WHAT THE TASK ASKS: Print out the records precisely, keeping each line identical to its source.

DATA IN THIS EXERCISE:
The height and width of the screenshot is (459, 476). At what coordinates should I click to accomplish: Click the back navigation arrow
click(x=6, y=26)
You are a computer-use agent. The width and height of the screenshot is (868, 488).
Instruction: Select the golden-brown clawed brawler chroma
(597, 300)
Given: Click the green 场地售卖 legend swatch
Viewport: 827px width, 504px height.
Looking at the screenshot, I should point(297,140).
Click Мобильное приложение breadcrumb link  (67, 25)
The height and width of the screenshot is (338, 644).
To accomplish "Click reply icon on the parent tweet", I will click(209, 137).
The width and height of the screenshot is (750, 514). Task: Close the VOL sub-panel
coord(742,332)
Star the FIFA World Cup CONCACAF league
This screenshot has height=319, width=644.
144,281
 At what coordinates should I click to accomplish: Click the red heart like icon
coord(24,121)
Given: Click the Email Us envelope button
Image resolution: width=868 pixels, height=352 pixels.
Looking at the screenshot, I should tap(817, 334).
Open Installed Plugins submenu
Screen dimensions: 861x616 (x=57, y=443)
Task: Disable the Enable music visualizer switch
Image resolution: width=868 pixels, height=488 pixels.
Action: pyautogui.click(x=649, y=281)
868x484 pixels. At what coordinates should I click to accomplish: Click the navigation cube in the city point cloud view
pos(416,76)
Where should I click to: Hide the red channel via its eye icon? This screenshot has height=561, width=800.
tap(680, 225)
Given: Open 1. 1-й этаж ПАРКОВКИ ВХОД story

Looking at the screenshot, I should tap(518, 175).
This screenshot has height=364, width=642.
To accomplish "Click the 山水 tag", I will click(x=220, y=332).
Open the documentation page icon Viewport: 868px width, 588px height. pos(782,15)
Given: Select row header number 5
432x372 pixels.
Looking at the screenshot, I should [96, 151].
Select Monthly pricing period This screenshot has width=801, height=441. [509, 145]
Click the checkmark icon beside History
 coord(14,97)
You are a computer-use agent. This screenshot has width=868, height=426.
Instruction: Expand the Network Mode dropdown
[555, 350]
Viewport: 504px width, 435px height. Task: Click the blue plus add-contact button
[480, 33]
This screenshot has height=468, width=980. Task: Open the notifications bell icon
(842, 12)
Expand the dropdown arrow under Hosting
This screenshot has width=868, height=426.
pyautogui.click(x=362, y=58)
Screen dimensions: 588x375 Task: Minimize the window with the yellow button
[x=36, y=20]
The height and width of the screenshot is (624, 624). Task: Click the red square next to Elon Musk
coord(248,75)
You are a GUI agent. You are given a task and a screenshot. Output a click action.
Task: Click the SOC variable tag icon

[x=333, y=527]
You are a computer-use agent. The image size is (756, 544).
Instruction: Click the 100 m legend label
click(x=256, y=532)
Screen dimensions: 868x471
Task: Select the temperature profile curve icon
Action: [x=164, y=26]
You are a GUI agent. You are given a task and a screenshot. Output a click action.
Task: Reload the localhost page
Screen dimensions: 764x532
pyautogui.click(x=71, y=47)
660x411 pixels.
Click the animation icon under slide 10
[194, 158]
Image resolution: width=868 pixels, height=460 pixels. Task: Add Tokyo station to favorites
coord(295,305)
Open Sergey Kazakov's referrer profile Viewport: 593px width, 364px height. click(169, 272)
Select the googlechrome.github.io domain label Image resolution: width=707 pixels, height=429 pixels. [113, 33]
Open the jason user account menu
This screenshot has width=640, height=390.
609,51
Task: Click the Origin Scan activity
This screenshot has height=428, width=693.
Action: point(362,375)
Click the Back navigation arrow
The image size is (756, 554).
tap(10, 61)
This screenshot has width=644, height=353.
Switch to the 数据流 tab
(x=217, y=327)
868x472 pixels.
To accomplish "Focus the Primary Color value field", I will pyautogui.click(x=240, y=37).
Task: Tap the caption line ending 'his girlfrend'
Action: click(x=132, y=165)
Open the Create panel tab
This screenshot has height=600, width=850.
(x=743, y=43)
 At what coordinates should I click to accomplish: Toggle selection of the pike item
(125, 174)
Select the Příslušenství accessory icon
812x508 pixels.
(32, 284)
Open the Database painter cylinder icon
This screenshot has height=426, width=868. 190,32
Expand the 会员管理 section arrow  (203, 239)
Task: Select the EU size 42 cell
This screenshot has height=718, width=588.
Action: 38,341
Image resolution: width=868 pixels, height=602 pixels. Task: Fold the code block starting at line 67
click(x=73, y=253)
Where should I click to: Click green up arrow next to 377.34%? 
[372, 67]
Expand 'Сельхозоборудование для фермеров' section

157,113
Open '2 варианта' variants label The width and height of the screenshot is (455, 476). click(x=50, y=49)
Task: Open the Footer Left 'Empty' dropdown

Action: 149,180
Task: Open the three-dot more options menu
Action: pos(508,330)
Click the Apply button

TASK ANSWER:
The height and width of the screenshot is (459, 476). At what coordinates should I click to accomplish: Click the back navigation arrow
click(x=6, y=26)
You are a computer-use agent. The width and height of the screenshot is (868, 488).
Instruction: Select the golden-brown clawed brawler chroma
(597, 300)
Given: Click the green 场地售卖 legend swatch
Viewport: 827px width, 504px height.
Looking at the screenshot, I should point(297,140).
Click Мобильное приложение breadcrumb link  (67, 25)
The height and width of the screenshot is (338, 644).
To accomplish "Click reply icon on the parent tweet", I will click(209, 137).
The width and height of the screenshot is (750, 514). Task: Close the VOL sub-panel
coord(742,332)
Star the FIFA World Cup CONCACAF league
This screenshot has height=319, width=644.
144,281
 At what coordinates should I click to accomplish: Click the red heart like icon
coord(24,121)
Given: Click the Email Us envelope button
Image resolution: width=868 pixels, height=352 pixels.
Looking at the screenshot, I should tap(817, 334).
Open Installed Plugins submenu
Screen dimensions: 861x616 (x=57, y=443)
Task: Disable the Enable music visualizer switch
Image resolution: width=868 pixels, height=488 pixels.
Action: pyautogui.click(x=649, y=281)
868x484 pixels. At what coordinates should I click to accomplish: Click the navigation cube in the city point cloud view
pos(416,76)
Where should I click to: Hide the red channel via its eye icon? This screenshot has height=561, width=800.
tap(680, 225)
Given: Open 1. 1-й этаж ПАРКОВКИ ВХОД story

Looking at the screenshot, I should tap(518, 175).
This screenshot has height=364, width=642.
To accomplish "Click the 山水 tag", I will click(x=220, y=332).
Open the documentation page icon Viewport: 868px width, 588px height. pos(782,15)
Given: Select row header number 5
432x372 pixels.
Looking at the screenshot, I should [96, 151].
Select Monthly pricing period This screenshot has width=801, height=441. [509, 145]
Click the checkmark icon beside History
 coord(14,97)
You are a computer-use agent. This screenshot has width=868, height=426.
Instruction: Expand the Network Mode dropdown
[555, 350]
Viewport: 504px width, 435px height. Task: Click the blue plus add-contact button
[480, 33]
This screenshot has height=468, width=980. Task: Open the notifications bell icon
(842, 12)
Expand the dropdown arrow under Hosting
This screenshot has width=868, height=426.
pyautogui.click(x=362, y=58)
Screen dimensions: 588x375 Task: Minimize the window with the yellow button
[x=36, y=20]
The height and width of the screenshot is (624, 624). Task: Click the red square next to Elon Musk
coord(248,75)
You are a GUI agent. You are given a task and a screenshot. Output a click action.
Task: Click the SOC variable tag icon

[x=333, y=527]
You are a computer-use agent. The image size is (756, 544).
Instruction: Click the 100 m legend label
click(x=256, y=532)
Screen dimensions: 868x471
Task: Select the temperature profile curve icon
Action: [x=164, y=26]
You are a GUI agent. You are given a task and a screenshot. Output a click action.
Task: Reload the localhost page
Screen dimensions: 764x532
pyautogui.click(x=71, y=47)
660x411 pixels.
Click the animation icon under slide 10
[194, 158]
Image resolution: width=868 pixels, height=460 pixels. Task: Add Tokyo station to favorites
coord(295,305)
Open Sergey Kazakov's referrer profile Viewport: 593px width, 364px height. click(169, 272)
Select the googlechrome.github.io domain label Image resolution: width=707 pixels, height=429 pixels. [113, 33]
Open the jason user account menu
This screenshot has width=640, height=390.
609,51
Task: Click the Origin Scan activity
This screenshot has height=428, width=693.
Action: point(362,375)
Click the Back navigation arrow
The image size is (756, 554).
tap(10, 61)
This screenshot has width=644, height=353.
Switch to the 数据流 tab
(x=217, y=327)
868x472 pixels.
To accomplish "Focus the Primary Color value field", I will pyautogui.click(x=240, y=37).
Task: Tap the caption line ending 'his girlfrend'
Action: click(x=132, y=165)
Open the Create panel tab
This screenshot has height=600, width=850.
(x=743, y=43)
 At what coordinates should I click to accomplish: Toggle selection of the pike item
(125, 174)
Select the Příslušenství accessory icon
812x508 pixels.
(32, 284)
Open the Database painter cylinder icon
This screenshot has height=426, width=868. 190,32
Expand the 会员管理 section arrow  (203, 239)
Task: Select the EU size 42 cell
This screenshot has height=718, width=588.
Action: 38,341
Image resolution: width=868 pixels, height=602 pixels. Task: Fold the code block starting at line 67
click(x=73, y=253)
Where should I click to: Click green up arrow next to 377.34%? 
[372, 67]
Expand 'Сельхозоборудование для фермеров' section

157,113
Open '2 варианта' variants label The width and height of the screenshot is (455, 476). click(x=50, y=49)
Task: Open the Footer Left 'Empty' dropdown

Action: 149,180
Task: Open the three-dot more options menu
Action: pos(508,330)
Click the Apply button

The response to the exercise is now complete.